▸ What you need to do
Find the line containing "Image resolution: width=905" in the listing below; reproduce it and every line after, exactly. Skip pictures.

▸ Records
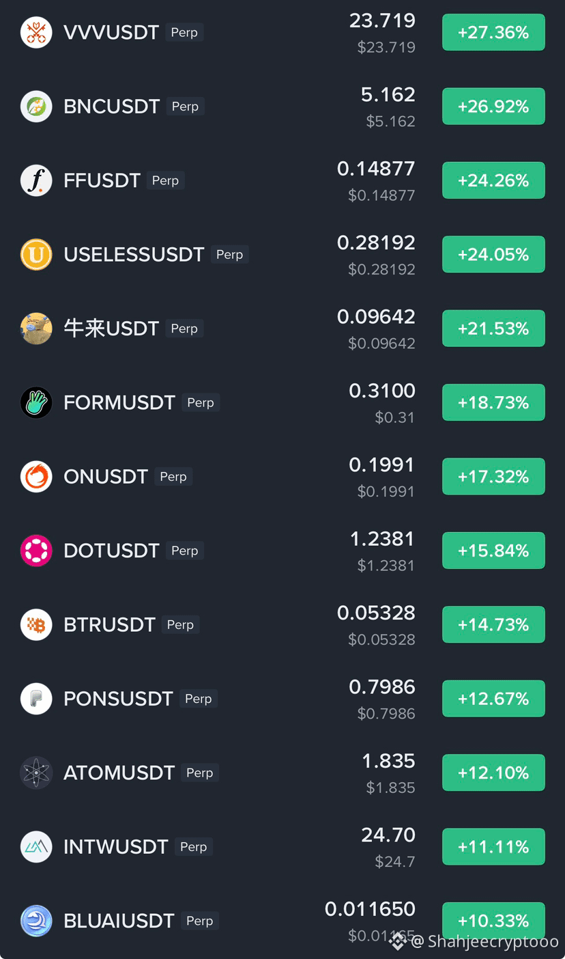The height and width of the screenshot is (959, 565).
Task: Open the FORMUSDT pair name
Action: pyautogui.click(x=119, y=402)
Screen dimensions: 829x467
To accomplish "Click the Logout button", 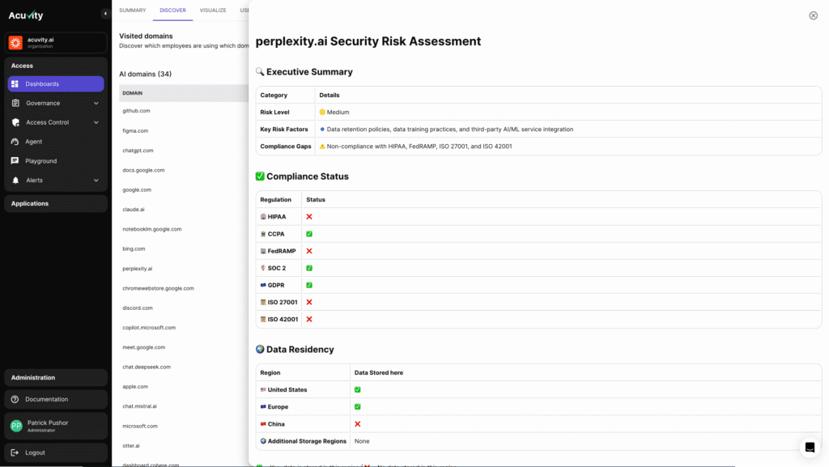I will (x=35, y=452).
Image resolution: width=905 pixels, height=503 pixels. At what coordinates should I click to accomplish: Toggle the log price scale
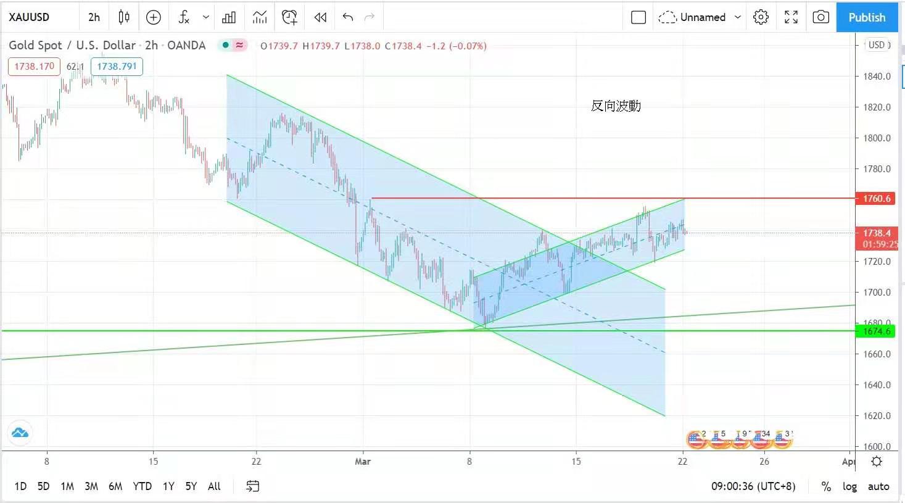click(849, 486)
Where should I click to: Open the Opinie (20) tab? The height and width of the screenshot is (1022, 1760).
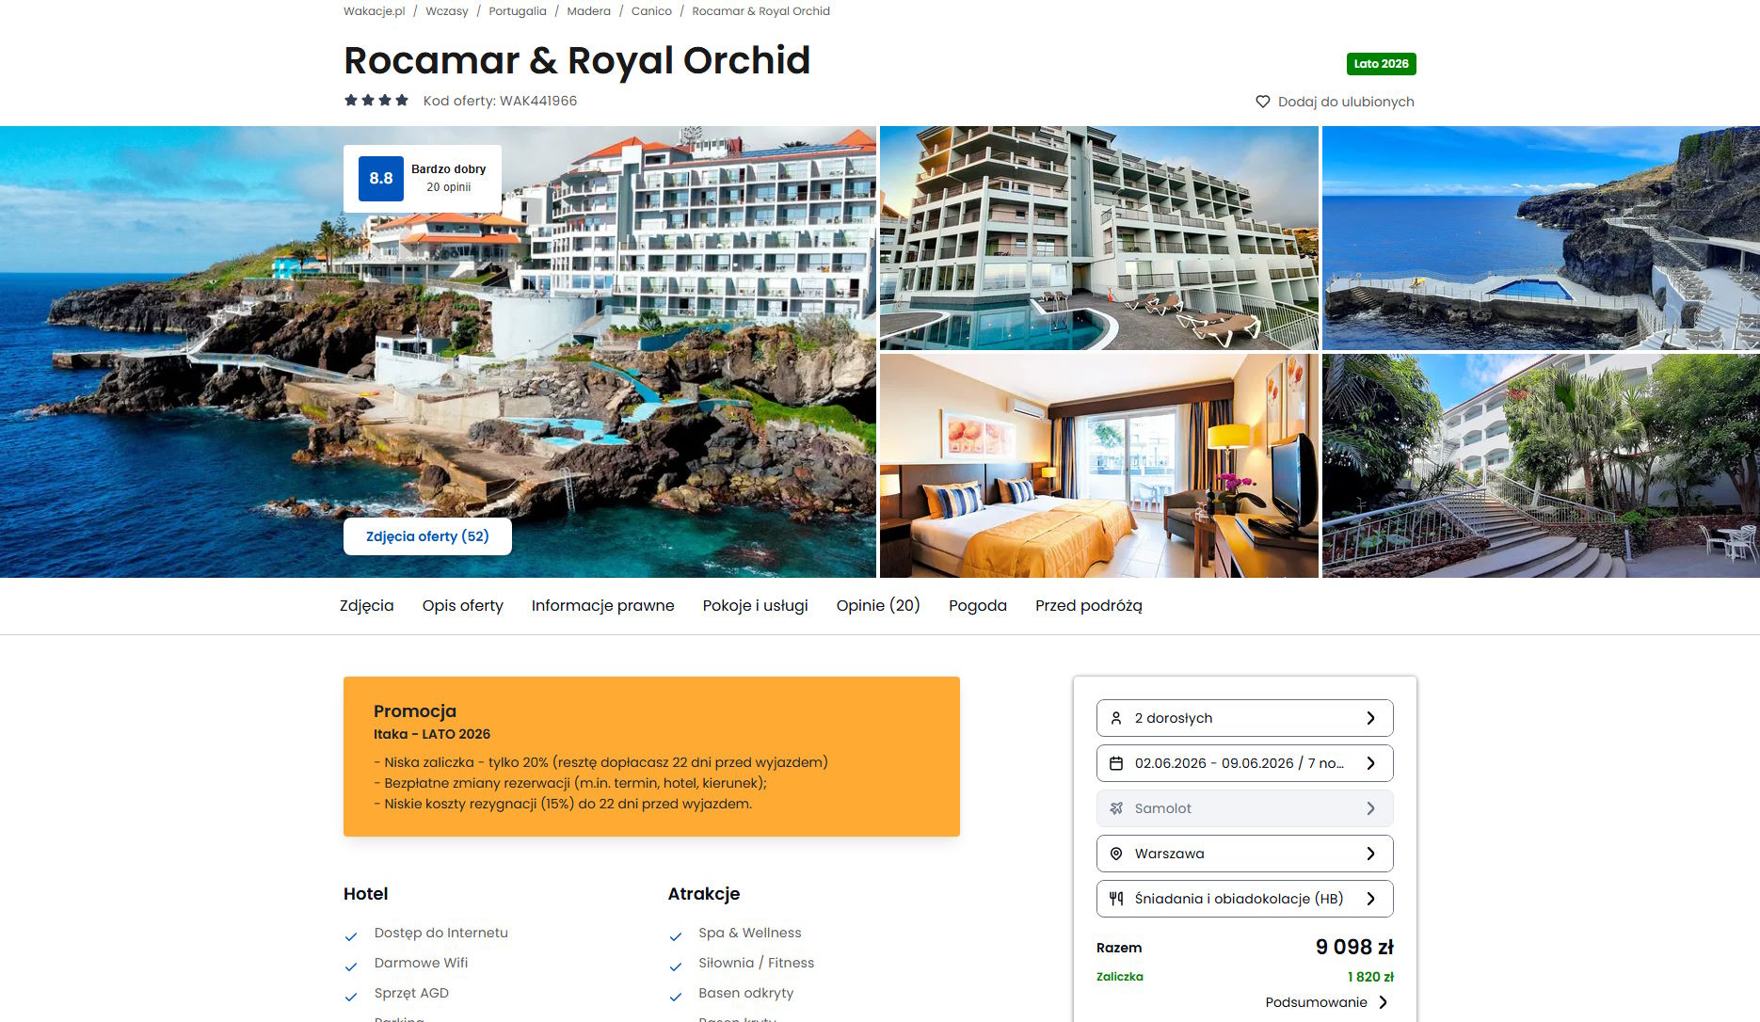(878, 606)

▸ Task solution
Image resolution: width=905 pixels, height=503 pixels. At what coordinates should I click to accomplish: Toggle the log price scale
click(849, 486)
Where should I click to: Open the Opinie (20) tab? The height and width of the screenshot is (1022, 1760).
(878, 606)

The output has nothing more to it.